Gewerblicher Rechtsschutz, Medienrecht und Datenschutz
Newsletter Ausgabe Nr. 1 2014

Links auf urheberrechtlich geschützte Werke auf fremden Webseiten sind zulässig

Der Europäische Gerichtshof hat in der Rechtssache Nils Svensson u. a. / Retriever Sverige AB (Rechtssache C‐466/12) am 13.02.2014 entschieden, dass ein Inhaber einer Webseite nicht gegen Urheberrecht verstößt, wenn er über einen Link auf ein urheberrechtlich geschütztes Werk auf einer anderen Internetseite weiterleitet. Dies gilt nach dem Europäischen Gerichtshof selbst dann, wenn die Nutzer der Webseite, die den Link anklicken, den Eindruck erhalten, das Werk erscheine auf der eigenen Webseite, die den Link bereithält.

Gegenstand des Verfahrens war ein Streit zwischen dem schwedischen Journalisten Nils Svensson und dem schwedischen Unternehmen Retriever Sverige. Nils Svensson veröffentlichte von ihm verfasste Presseartikel frei zugänglich auf der Webseite der Zeitung Göteborgs‐Posten. Retriever Sverige betreibt eine Webseite, auf der ihre Kunden über Links (sog. Hyperlinks) zu Artikeln weitergeleitet werden, die auf anderen Webseiten, insbesondere auch der von Göteborgs‐Posten, veröffentlicht sind. Eine Erlaubnis für das Setzen des Links und die Weiterleitung hatte Retriever Sverige nicht eingeholt.
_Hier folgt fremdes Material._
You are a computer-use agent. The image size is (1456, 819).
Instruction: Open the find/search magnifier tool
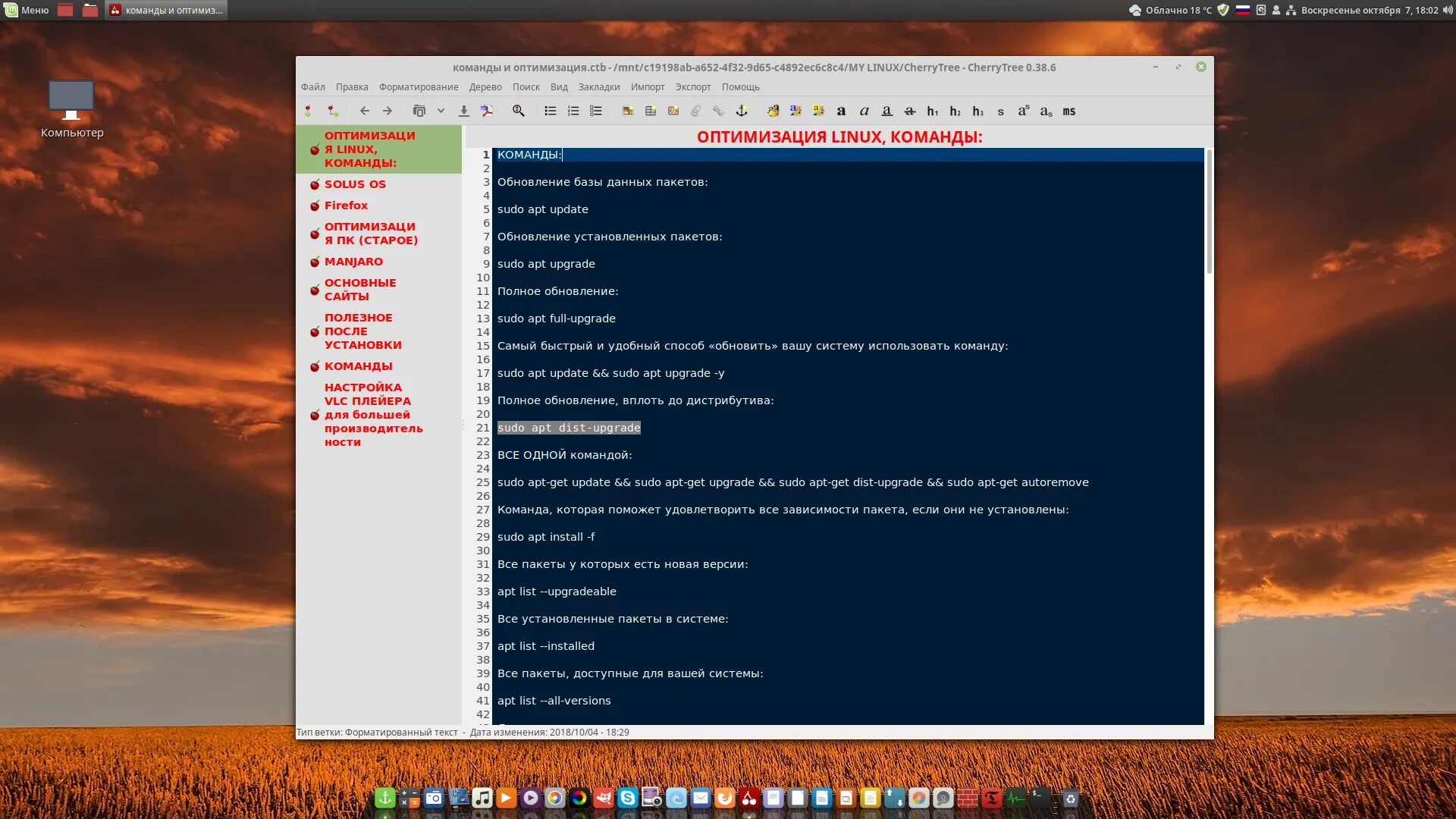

Das schwedische Rechtsmittelgericht hatte dem Europäischen Gerichtshof die Frage vorgelegt, ob das Verhalten von Retriever Sverige, also das Setzen eines Links auf die eigene Webseite, mit dem auf ein urheberrechtlich geschütztes Werk auf einer anderen Webseite verwiesen wird, eine „öffentliche Wiedergabe“ im Sinne des europaweit harmonisierten Urheberrechts ist. Das schwedische Gericht ging dabei davon aus, dass das Verhalten der Beklagten urheberrechtswidrig sei, wenn es als „öffentliche Wiedergabe“ eingestuft würde, da allein der Urheber das Recht zur öffentlichen Wiedergabe seines Werkes hat (vgl. auch § 15 UrhG).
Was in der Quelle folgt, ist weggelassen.